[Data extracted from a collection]

----------------

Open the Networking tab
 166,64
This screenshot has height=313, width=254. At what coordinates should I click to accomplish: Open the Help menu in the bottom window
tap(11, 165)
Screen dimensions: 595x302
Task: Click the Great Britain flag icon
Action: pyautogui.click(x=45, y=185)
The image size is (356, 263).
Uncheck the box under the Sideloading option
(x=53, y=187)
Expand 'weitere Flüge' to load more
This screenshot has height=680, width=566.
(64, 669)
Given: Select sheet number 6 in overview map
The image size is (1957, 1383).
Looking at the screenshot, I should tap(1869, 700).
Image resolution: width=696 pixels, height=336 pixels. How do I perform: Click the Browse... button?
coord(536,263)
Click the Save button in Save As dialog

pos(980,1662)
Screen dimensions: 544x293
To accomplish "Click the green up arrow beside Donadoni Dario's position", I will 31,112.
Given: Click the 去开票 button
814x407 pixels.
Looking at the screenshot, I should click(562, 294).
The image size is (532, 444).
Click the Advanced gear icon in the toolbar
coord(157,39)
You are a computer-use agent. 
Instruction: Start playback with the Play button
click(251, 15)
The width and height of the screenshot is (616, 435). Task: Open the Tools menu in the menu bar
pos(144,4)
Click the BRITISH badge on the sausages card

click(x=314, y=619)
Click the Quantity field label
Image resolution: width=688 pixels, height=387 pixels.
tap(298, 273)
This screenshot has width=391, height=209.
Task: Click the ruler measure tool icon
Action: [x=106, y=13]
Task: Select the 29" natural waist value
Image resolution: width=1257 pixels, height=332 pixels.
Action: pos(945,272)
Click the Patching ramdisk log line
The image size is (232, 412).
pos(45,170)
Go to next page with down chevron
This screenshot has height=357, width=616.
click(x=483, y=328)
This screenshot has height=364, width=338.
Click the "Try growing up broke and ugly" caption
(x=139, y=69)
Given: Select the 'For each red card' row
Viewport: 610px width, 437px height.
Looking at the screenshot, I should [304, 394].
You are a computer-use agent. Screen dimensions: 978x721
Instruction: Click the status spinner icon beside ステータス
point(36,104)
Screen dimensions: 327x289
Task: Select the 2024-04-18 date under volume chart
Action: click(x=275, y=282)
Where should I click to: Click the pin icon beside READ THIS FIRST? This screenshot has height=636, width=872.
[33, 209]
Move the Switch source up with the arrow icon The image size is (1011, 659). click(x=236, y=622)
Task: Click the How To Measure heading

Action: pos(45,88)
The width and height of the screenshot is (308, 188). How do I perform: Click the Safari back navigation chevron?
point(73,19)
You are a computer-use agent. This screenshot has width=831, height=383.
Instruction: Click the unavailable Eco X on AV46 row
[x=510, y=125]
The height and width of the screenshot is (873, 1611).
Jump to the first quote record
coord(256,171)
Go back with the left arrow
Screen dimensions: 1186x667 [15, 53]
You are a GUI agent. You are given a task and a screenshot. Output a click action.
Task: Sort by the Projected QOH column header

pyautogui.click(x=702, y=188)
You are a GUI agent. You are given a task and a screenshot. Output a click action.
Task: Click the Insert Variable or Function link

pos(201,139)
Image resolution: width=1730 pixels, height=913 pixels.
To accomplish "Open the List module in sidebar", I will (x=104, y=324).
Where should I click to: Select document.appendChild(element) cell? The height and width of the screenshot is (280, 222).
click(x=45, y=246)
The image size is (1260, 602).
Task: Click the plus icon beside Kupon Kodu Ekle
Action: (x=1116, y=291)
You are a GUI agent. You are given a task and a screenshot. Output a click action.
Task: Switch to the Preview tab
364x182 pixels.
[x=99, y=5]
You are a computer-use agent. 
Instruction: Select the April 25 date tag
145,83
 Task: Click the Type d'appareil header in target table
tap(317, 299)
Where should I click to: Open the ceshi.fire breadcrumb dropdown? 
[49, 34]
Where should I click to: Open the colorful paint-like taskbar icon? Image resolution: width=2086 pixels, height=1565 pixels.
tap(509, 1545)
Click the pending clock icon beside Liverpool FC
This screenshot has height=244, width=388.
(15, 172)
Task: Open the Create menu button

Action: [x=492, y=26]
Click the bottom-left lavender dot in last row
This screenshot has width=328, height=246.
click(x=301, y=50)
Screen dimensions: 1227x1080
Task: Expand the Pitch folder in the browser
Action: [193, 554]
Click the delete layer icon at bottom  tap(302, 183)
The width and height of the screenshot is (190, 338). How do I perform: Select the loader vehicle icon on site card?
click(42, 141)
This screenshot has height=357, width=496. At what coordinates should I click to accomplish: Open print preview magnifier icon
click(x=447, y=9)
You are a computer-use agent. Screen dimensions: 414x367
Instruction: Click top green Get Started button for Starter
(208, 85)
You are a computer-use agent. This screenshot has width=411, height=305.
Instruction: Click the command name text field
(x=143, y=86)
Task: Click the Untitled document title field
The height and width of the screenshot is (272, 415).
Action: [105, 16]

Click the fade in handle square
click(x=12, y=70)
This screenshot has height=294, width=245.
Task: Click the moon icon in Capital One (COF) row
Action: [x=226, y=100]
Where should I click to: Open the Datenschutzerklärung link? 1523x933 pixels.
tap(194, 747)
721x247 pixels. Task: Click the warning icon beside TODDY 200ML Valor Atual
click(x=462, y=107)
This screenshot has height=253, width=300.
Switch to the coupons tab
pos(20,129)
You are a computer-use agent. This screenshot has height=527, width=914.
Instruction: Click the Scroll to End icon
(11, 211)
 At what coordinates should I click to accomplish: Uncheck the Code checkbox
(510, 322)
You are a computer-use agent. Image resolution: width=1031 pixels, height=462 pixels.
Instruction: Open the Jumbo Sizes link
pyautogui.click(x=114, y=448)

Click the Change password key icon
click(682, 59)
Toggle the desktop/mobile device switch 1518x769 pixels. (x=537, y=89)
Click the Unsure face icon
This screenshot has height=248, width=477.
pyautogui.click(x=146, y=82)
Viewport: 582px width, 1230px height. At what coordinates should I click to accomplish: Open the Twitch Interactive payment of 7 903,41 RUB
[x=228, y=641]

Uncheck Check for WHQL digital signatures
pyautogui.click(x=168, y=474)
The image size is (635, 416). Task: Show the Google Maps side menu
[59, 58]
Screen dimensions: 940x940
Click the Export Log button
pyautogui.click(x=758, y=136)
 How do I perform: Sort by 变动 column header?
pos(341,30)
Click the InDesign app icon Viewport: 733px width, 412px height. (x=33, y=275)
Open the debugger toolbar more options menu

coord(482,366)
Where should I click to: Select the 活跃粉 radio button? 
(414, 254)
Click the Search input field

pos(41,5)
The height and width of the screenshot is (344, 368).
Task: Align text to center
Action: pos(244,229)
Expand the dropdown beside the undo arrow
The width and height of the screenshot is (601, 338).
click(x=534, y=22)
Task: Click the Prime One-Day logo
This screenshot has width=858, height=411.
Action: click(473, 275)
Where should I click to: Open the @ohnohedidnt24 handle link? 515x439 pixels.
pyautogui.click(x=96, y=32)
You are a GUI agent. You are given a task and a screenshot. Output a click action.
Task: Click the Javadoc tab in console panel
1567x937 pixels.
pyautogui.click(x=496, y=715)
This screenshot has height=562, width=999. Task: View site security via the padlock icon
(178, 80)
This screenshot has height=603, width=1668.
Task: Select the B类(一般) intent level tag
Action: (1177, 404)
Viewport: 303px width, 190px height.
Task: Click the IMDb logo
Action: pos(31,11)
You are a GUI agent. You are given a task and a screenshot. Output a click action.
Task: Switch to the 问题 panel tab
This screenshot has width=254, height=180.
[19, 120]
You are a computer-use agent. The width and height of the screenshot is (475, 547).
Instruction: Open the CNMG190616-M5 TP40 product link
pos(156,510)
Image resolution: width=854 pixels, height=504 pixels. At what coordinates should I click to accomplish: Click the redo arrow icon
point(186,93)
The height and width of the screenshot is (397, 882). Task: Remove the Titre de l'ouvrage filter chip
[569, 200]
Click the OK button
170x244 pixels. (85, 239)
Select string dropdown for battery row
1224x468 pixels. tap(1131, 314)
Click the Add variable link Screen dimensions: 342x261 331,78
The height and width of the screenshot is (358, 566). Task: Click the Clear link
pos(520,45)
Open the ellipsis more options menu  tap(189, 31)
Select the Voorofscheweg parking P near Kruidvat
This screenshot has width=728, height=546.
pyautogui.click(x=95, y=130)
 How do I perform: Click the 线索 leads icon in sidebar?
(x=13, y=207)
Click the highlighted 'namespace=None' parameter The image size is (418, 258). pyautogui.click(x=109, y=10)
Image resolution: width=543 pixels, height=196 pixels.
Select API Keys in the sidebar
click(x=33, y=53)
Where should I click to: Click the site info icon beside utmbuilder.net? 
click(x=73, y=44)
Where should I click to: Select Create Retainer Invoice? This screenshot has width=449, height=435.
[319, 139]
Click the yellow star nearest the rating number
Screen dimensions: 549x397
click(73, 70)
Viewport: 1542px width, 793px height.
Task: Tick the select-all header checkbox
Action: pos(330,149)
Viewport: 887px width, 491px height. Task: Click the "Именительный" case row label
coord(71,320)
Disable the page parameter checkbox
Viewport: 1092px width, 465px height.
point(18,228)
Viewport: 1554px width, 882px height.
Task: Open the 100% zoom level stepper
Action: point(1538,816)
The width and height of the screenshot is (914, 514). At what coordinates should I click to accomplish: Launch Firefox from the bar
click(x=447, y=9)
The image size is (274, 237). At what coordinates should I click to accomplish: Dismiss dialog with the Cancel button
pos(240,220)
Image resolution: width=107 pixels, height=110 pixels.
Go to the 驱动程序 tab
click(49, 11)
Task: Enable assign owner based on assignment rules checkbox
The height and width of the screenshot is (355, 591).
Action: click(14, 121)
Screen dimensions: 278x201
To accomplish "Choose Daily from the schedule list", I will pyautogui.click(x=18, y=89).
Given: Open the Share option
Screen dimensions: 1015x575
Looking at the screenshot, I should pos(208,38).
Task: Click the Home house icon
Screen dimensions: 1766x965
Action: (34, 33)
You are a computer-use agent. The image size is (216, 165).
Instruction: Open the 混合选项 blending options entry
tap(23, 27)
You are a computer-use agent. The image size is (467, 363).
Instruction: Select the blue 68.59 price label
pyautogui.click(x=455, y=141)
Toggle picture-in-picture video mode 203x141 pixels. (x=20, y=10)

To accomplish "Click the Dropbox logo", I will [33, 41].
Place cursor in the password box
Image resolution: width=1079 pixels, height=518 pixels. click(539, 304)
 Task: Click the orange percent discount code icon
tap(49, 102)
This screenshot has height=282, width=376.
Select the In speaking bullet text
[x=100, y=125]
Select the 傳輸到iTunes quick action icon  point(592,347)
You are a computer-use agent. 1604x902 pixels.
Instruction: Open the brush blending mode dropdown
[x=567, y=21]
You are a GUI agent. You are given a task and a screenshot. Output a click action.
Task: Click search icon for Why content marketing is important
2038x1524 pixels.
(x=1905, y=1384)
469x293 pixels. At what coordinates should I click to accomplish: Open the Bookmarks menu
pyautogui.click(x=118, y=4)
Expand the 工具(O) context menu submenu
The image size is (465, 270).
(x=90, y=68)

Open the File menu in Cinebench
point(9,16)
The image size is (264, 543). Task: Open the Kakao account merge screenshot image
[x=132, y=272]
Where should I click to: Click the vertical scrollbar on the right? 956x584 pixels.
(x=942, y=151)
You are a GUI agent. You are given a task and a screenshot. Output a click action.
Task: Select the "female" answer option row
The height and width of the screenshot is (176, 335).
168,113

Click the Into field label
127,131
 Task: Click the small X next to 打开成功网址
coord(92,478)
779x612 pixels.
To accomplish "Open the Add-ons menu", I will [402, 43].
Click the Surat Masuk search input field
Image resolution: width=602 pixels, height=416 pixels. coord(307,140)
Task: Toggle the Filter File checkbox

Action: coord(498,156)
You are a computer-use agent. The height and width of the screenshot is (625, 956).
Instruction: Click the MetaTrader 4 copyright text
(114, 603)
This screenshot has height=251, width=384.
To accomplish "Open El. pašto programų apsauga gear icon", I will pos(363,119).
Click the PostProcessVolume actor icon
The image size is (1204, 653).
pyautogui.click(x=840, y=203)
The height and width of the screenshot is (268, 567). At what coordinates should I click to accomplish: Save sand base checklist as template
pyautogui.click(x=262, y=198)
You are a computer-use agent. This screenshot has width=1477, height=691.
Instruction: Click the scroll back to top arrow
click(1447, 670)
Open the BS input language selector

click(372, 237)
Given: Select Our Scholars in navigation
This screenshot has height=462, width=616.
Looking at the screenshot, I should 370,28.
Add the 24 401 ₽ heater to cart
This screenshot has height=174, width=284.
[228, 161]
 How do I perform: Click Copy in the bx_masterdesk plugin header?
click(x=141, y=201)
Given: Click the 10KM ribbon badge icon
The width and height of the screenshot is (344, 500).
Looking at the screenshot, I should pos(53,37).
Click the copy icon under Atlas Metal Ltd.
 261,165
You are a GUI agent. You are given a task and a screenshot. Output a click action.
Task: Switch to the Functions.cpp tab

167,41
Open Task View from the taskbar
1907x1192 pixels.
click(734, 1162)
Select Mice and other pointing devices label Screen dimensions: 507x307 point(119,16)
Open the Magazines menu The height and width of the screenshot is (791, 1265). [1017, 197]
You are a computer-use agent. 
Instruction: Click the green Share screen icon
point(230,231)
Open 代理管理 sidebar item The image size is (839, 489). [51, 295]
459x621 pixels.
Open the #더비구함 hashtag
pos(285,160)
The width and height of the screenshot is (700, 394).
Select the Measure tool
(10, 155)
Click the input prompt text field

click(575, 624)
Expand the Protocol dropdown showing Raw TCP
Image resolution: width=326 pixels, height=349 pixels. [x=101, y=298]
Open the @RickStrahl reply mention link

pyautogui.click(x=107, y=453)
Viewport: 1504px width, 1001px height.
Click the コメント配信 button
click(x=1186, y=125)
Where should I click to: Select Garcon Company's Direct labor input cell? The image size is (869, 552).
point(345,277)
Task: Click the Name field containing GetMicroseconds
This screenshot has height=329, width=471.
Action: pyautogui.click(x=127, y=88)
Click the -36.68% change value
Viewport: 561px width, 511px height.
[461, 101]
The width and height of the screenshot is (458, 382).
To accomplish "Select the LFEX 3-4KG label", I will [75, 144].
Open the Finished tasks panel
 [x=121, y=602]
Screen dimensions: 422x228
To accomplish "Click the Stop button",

----------------

**AIM:**
Copy these lines verbatim, beginning with the first line of the records and ending with the line that contains "pos(980,1662)".

**PROBLEM SOLUTION:**
Open the Networking tab
 166,64
This screenshot has height=313, width=254. At what coordinates should I click to accomplish: Open the Help menu in the bottom window
tap(11, 165)
Screen dimensions: 595x302
Task: Click the Great Britain flag icon
Action: pyautogui.click(x=45, y=185)
The image size is (356, 263).
Uncheck the box under the Sideloading option
(x=53, y=187)
Expand 'weitere Flüge' to load more
This screenshot has height=680, width=566.
(64, 669)
Given: Select sheet number 6 in overview map
The image size is (1957, 1383).
Looking at the screenshot, I should tap(1869, 700).
Image resolution: width=696 pixels, height=336 pixels. How do I perform: Click the Browse... button?
coord(536,263)
Click the Save button in Save As dialog

pos(980,1662)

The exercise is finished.